_PROBLEM DETAILS_. From the records below, copy each line that has the word "computer" in it.

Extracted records
● ● ● ● ● ● ●
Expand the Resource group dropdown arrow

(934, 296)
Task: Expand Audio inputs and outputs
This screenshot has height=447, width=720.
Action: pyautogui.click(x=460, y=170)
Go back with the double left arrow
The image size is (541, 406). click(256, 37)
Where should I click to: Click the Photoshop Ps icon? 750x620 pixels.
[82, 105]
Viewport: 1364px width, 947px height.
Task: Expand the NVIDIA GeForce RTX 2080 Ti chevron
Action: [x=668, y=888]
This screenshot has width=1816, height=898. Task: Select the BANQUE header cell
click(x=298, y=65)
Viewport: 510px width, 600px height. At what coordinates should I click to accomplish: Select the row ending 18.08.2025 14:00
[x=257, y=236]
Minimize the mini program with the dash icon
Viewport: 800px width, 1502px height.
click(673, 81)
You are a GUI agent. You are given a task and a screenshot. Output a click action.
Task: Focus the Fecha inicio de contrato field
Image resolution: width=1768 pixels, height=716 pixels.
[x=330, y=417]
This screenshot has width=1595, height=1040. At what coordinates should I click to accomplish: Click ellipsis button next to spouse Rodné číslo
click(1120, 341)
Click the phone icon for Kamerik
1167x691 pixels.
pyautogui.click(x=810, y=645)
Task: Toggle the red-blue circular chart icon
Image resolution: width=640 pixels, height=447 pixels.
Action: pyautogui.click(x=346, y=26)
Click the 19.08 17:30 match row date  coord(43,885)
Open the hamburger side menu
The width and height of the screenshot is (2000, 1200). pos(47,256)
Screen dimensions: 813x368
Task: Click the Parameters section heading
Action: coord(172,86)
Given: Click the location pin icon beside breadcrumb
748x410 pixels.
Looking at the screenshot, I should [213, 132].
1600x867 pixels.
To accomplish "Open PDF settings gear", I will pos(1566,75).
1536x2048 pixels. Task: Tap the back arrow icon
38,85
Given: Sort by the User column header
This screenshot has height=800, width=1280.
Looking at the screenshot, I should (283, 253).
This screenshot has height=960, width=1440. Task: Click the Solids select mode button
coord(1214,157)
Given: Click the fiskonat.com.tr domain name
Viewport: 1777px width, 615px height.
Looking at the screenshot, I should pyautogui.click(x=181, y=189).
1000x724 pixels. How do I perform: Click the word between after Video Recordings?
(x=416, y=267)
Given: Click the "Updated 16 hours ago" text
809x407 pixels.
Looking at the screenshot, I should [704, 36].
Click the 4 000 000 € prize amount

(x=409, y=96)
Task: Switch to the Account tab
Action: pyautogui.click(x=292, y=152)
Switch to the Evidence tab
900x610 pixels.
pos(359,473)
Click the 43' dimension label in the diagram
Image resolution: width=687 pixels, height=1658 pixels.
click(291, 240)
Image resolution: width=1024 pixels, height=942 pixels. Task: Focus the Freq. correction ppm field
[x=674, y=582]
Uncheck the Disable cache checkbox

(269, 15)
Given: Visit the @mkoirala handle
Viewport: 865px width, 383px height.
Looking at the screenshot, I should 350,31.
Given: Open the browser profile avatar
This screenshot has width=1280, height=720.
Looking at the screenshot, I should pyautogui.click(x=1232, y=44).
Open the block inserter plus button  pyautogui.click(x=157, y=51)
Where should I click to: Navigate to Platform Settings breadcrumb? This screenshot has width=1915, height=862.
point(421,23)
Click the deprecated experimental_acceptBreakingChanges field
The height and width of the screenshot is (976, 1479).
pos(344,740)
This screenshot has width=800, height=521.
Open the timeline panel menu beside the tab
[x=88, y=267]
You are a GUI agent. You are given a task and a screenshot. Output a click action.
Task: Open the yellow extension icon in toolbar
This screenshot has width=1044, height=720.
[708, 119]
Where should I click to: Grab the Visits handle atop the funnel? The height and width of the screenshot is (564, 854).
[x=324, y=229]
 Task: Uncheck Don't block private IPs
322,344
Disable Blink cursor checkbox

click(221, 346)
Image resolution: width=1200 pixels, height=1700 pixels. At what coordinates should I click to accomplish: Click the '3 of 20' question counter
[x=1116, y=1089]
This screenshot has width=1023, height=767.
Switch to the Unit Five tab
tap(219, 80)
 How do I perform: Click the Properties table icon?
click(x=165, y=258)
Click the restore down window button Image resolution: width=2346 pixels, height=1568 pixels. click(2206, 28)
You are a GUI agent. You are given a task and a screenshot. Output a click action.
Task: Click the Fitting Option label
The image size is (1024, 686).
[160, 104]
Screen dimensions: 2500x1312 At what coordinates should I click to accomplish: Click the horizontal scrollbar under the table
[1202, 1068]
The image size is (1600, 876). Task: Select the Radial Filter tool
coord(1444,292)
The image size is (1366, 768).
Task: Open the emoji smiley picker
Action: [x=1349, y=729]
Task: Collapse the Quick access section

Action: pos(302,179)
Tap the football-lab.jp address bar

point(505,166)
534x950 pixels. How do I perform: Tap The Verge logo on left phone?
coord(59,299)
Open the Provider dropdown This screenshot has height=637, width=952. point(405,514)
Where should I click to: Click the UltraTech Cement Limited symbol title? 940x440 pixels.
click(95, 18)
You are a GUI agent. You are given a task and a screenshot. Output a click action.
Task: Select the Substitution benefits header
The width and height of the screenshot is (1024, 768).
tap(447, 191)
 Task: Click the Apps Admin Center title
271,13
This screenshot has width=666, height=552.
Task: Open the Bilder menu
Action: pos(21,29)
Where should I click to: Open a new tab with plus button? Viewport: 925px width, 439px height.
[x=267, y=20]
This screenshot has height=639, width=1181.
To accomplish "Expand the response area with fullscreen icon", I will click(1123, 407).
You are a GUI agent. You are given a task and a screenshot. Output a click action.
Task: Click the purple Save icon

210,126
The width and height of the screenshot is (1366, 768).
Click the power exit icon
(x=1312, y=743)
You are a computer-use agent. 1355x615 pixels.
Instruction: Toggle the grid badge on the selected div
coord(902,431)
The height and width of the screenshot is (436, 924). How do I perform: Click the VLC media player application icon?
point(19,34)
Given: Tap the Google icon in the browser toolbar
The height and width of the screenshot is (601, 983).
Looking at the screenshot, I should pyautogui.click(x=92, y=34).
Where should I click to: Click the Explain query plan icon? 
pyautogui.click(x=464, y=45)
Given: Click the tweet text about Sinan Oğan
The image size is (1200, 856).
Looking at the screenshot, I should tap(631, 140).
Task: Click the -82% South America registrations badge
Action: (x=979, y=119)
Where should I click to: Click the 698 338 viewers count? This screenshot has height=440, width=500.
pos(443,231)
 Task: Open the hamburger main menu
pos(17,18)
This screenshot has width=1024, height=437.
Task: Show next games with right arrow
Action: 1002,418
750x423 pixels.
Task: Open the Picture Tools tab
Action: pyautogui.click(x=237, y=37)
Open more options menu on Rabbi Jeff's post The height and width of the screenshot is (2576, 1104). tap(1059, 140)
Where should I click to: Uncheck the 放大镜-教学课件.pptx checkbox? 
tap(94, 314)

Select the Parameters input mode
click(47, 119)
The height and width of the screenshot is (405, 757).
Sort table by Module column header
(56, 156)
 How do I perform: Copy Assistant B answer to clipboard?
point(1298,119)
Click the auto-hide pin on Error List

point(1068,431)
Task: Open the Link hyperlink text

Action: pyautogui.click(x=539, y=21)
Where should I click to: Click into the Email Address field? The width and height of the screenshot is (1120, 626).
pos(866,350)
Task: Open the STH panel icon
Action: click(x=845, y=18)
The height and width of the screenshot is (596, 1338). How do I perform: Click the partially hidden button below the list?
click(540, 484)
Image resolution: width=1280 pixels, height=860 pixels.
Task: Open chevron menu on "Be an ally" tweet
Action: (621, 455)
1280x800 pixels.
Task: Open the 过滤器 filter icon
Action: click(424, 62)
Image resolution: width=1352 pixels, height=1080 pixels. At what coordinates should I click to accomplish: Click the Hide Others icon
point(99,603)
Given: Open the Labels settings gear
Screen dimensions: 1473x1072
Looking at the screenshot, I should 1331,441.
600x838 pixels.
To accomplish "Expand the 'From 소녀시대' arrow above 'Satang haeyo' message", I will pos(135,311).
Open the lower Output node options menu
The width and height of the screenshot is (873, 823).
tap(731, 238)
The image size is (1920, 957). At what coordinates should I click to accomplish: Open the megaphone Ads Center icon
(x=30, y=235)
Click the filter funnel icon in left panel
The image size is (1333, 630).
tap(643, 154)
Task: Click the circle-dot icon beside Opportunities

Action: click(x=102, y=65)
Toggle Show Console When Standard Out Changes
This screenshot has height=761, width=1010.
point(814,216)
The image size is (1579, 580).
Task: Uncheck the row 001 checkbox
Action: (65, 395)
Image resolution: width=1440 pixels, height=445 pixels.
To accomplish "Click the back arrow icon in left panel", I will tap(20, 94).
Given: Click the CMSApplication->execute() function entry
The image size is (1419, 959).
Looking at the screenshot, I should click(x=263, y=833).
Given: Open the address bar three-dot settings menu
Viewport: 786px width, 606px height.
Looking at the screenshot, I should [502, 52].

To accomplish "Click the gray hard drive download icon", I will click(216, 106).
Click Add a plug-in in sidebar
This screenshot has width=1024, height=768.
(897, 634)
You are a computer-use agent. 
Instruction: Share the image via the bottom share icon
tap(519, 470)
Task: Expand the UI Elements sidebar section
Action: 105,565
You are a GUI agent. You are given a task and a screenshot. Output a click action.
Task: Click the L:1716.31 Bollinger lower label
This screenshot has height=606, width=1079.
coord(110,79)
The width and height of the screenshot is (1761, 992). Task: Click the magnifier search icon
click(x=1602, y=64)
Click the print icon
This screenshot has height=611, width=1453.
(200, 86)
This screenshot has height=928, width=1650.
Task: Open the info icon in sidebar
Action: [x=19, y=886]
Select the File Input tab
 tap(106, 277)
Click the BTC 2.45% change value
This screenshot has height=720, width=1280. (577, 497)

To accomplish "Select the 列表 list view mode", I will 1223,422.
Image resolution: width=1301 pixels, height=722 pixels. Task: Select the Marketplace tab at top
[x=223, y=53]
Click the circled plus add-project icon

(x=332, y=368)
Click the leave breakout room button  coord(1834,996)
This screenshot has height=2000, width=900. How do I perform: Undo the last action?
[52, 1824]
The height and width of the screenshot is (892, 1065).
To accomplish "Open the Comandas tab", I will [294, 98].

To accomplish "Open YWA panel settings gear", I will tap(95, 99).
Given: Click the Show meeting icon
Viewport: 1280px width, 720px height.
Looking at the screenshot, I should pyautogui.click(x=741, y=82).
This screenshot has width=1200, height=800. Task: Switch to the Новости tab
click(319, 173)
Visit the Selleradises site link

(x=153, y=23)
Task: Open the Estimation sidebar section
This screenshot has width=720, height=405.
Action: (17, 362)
● ● ● ● ● ● ●
_COMPLETED EXERCISE_.
You are a computer-use agent. 1355x615 pixels.
You are a computer-use agent. 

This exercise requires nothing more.